AUGUSTA, Ga. — A big deficit. A collapse that was painful to watch. An Englishman in a green jacket who might not get his due.
Nick Faldo has seen this all before.
Sunday, it was Danny Willett who hit all the right shots to win the Masters.
“We all go out there and try to play good golf, and at the end of the day, someone has to win the golf tournament,” Willett said in Butler Cabin as Jordan Spieth, his face still awash in shock, looked on. “And, fortunately enough, today was my day.”
Just like 20 years ago, when Faldo won at Greg Norman’s expense, this Masters might be remembered more for the way it was lost than for how it was won.
Even as Willett stood on the 18th green in his green jacket, he couldn’t help but say to Spieth, “I feel very fortunate to be standing here, and you not putting the jacket on yourself again.”
Masters 2016:
This was Spieth’s to lose, and he did just that in a matter of three holes.
Staked to a five-shot lead going to the back nine, Spieth found a bunker at No. 10 and made bogey. He hit into the trees right of the 11th fairway that led to another bogey. And then one swing changed everything. Spieth chose to fade a 9-iron toward the right pin on the par-3 12th and came up short and into the water. Going to the drop zone for an awkward distance, he hit his wedge so fat that it found the water again.

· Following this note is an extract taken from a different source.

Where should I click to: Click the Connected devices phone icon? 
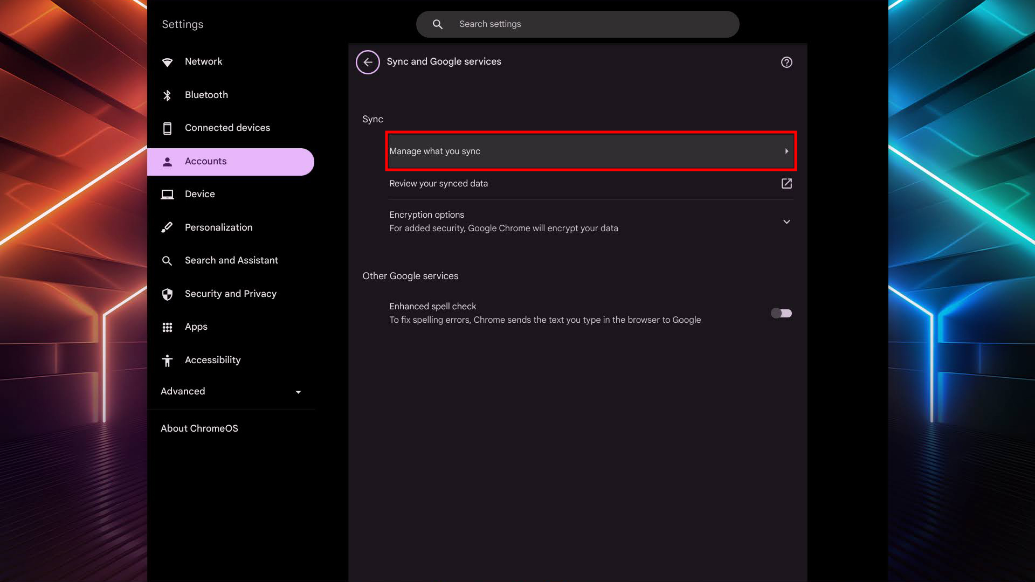pyautogui.click(x=167, y=128)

The quadruple-bogey 7 put him three shots behind.
Those are the shots for which the 80th Masters will be remembered, at least in the immediate future. The images are not Willett clenching his fist when he made three birdies on the last six holes, but Spieth hanging his head as a five-shot lead turned into a three-shot deficit.

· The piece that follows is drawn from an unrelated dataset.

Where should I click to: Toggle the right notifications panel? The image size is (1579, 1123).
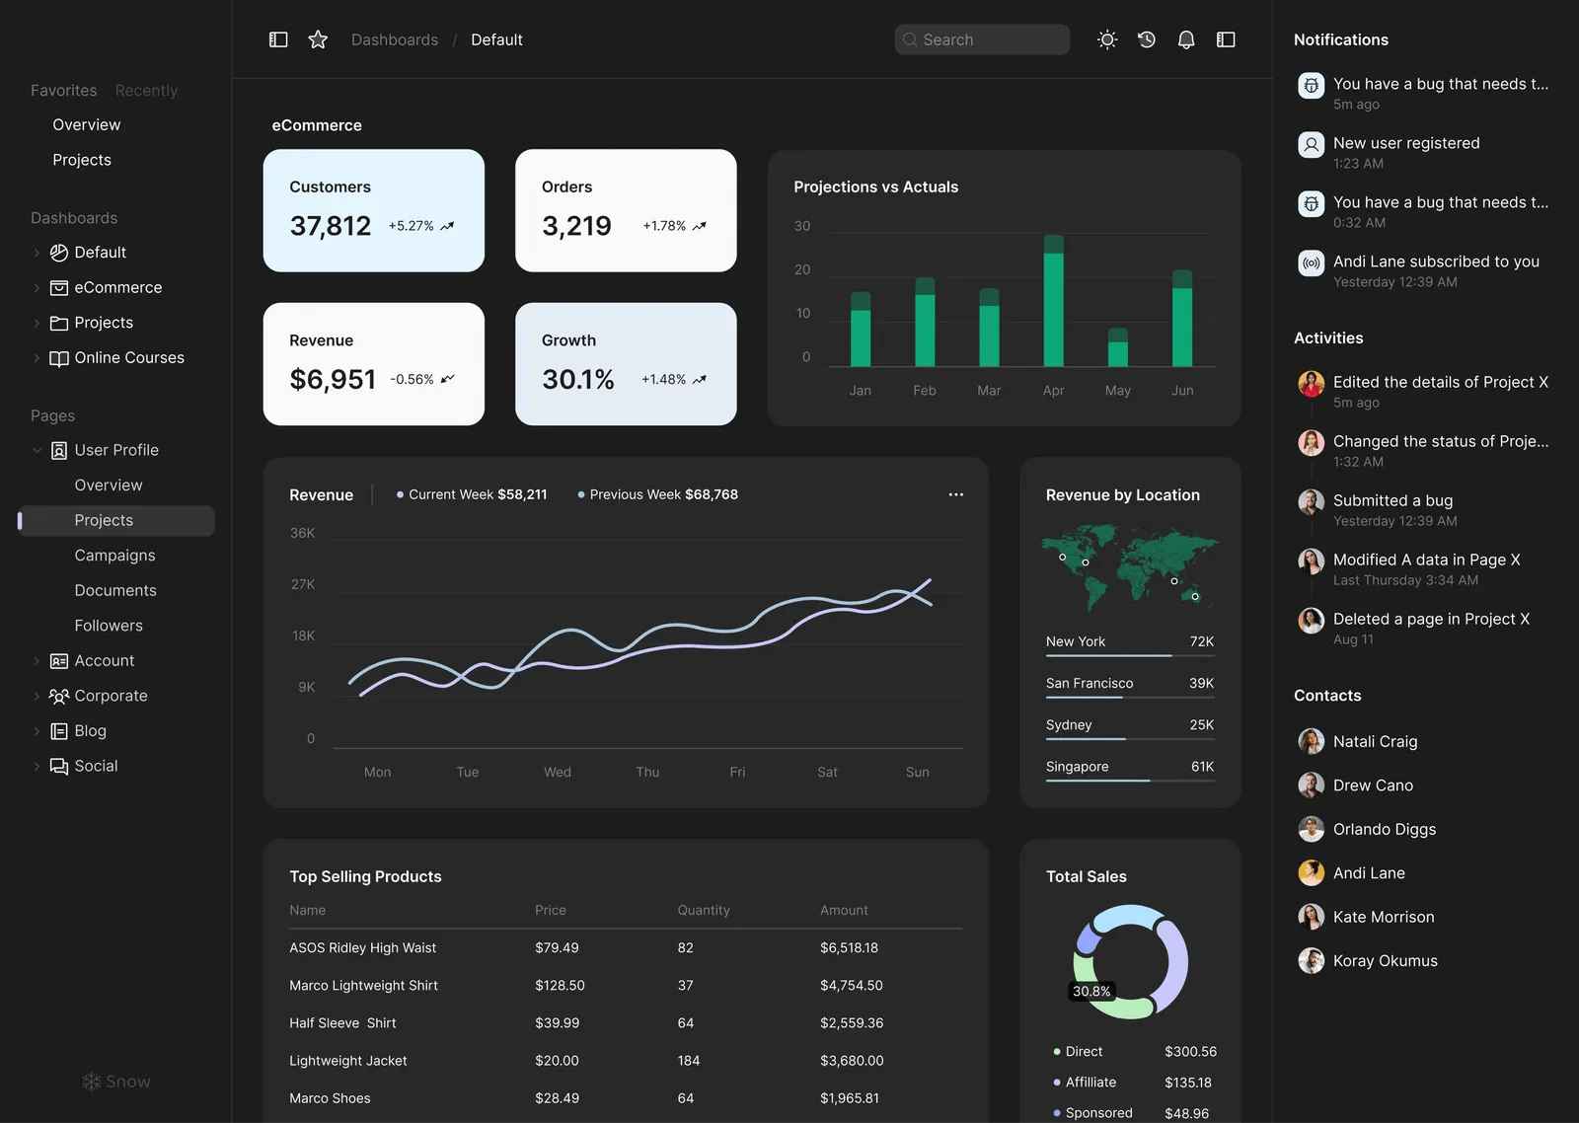pyautogui.click(x=1226, y=39)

“It was a really tough 30 minutes for me,” Spieth said, “that hopefully I never experience again.”
Two weeks ago, Faldo was reminiscing about his six-shot comeback to beat Norman in 1996. Everyone remembers the short putts the Shark missed, the tee shot into the water on No. 12 that cost him the lead, and the 78 on his card. Faldo thinks more about the fact he shot 67 — the same score as Willett on Sunday — that was the lowest on the weekend.
Willett had a bogey-free 67 that matched the lowest score on the weekend this year.

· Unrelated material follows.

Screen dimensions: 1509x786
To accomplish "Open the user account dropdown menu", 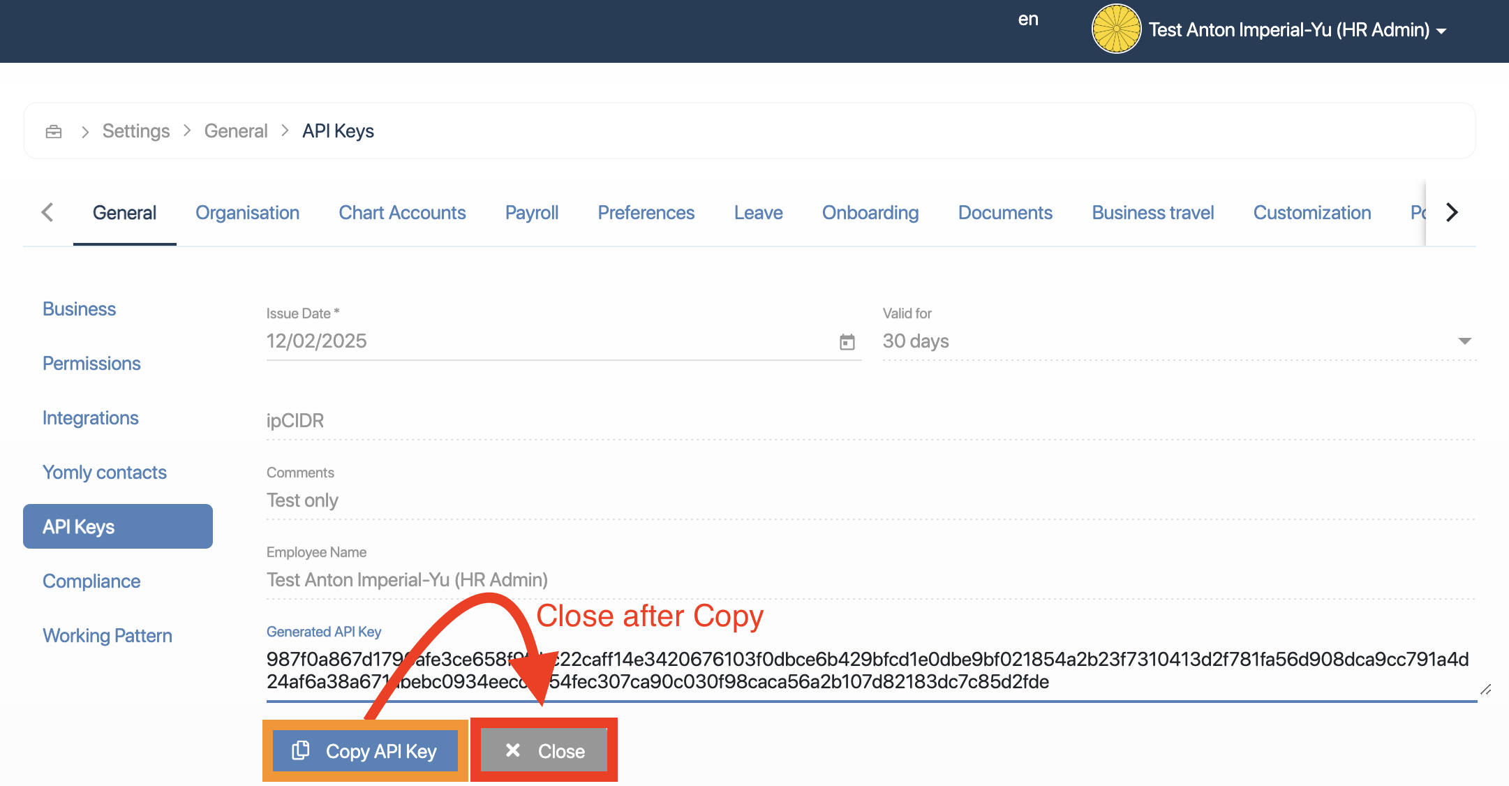I will (x=1441, y=31).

He started the final round only three shots behind, tied with Jason Day, the No. 1 player in the world, and Dustin Johnson. The other three players ahead of him, and even those behind him, couldn’t sustain the round of golf that Willett put together.
Yes, Spieth lost it. But someone had to win it.
“I just feel fortunate that I was in the position that I was able to pounce on the opportunity,” Willett said. “If I had been 5-over-par, it wouldn’t have mattered what Jordan had done. Fortunately, I was in a position where we were in second place, playing quite nicely, and as a result of him doing what he did, we were able to stay at the lead.”